Virtueller Rundgang durch die Ausstellung unter https://www.hdgbw.de/ausstellungen/ausstellungsarchiv/1-weltkrieg-und-die-sinne/
(05.08.2021). Siehe auch die Rezension von Thomas Thiemeyer, in:
H-Soz-Kult,
24.05.2014, https://www.hsozkult.de/exhibitionreview/id/rezausstellungen-194
(05.08.2021).
[2] Eine Wanderausstellung, u.a.
konzipiert von
Ute Frevert, der Direktorin des Forschungsbereichs „Geschichte der
Gefühle“ am
Max-Planck-Institut für Bildungsforschung in Berlin, thematisierte
2019, im
Jubiläumsjahr der Weimarer Demokratiegründung, „Die Macht der
Gefühle –
Deutschland 19 / 19“. Die in mehreren Sprachen erhältliche
Poster-Ausstellung
behandelt insgesamt 20 Gefühle, darunter auch Hass und Liebe; Gier
allerdings
nur in der Form der „Neugier“. Siehe den Flyer unter https://machtdergefuehle.de/wp-content/uploads/2019/03/DMDG_Broschu%CC%88re_micro_190204.pdf
(05.08.2021).
[3] Die Videoinstallation ist
auch Teil des
digitalen Angebots zur Ausstellung: https://www.hdgbw.de/ausstellungen/gierhassliebe/gier-ausstellung/
sowie unter https://www.youtube.com/watch?v=FMSHmQodswM
(05.08.2021).
[4] Als Standardwerk siehe Margit
Szöllösi-Janze, Fritz Haber 1868–1934. Eine Biographie, München
1998.
[5] 10 Minuten Gier:
Profitstreben. Kurzführung
in der Ausstellung „Gier.
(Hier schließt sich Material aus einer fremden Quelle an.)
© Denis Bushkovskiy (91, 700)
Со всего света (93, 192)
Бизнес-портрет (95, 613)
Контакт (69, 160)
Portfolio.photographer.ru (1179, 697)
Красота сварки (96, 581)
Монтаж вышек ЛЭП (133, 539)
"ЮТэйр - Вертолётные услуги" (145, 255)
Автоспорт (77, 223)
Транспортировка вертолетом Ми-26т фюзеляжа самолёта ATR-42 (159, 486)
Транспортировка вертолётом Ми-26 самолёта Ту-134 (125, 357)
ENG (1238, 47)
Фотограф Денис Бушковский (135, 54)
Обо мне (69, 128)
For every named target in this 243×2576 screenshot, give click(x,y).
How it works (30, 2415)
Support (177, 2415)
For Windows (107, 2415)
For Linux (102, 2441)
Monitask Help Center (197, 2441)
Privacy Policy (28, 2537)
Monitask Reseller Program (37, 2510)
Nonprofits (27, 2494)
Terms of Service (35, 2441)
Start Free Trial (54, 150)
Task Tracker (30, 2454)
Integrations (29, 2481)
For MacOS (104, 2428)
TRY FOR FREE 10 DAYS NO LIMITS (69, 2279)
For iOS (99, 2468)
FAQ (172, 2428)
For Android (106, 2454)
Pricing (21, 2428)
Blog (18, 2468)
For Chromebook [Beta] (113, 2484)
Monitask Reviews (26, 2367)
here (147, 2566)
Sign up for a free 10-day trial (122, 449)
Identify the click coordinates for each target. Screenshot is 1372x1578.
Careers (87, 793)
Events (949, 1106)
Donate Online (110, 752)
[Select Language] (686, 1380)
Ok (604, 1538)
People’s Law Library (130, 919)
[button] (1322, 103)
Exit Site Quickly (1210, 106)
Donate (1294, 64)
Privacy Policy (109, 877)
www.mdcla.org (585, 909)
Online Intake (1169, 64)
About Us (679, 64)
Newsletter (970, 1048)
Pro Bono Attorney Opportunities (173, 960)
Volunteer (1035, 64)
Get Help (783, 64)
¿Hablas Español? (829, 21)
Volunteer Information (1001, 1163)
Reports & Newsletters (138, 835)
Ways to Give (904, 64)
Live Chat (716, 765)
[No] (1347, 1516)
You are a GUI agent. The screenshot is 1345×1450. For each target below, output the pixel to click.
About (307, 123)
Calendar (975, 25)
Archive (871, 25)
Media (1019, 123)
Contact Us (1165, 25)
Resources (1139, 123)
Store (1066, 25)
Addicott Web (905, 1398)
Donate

Was uns bewegt“ mit Dr. Franziska
Dunkel, https://www.youtube.com/watch?v=bn-MgNoln9Y
(05.08.2021). Auf YouTube sind auch Kurzführungen der anderen
Ausstellungskuratoren zu sehen.
[6]https://www.hdgbw.de/ausstellungen/gierhassliebe/gier-ausstellung/
und https://www.hdgbw.de/ausstellungen/gierhassliebe/gier-digital/
(05.08.2021).
Zitation
Gudrun Kruip: Rezension zu: Gier. Was uns bewegt, 27.05.2021 –
19.09.2021 Haus
der Geschichte Baden-Württemberg, in: H-Soz-Kult, 14.08.2021, <www.hsozkult.de/exhibitionreview/id/rezausstellungen-381>.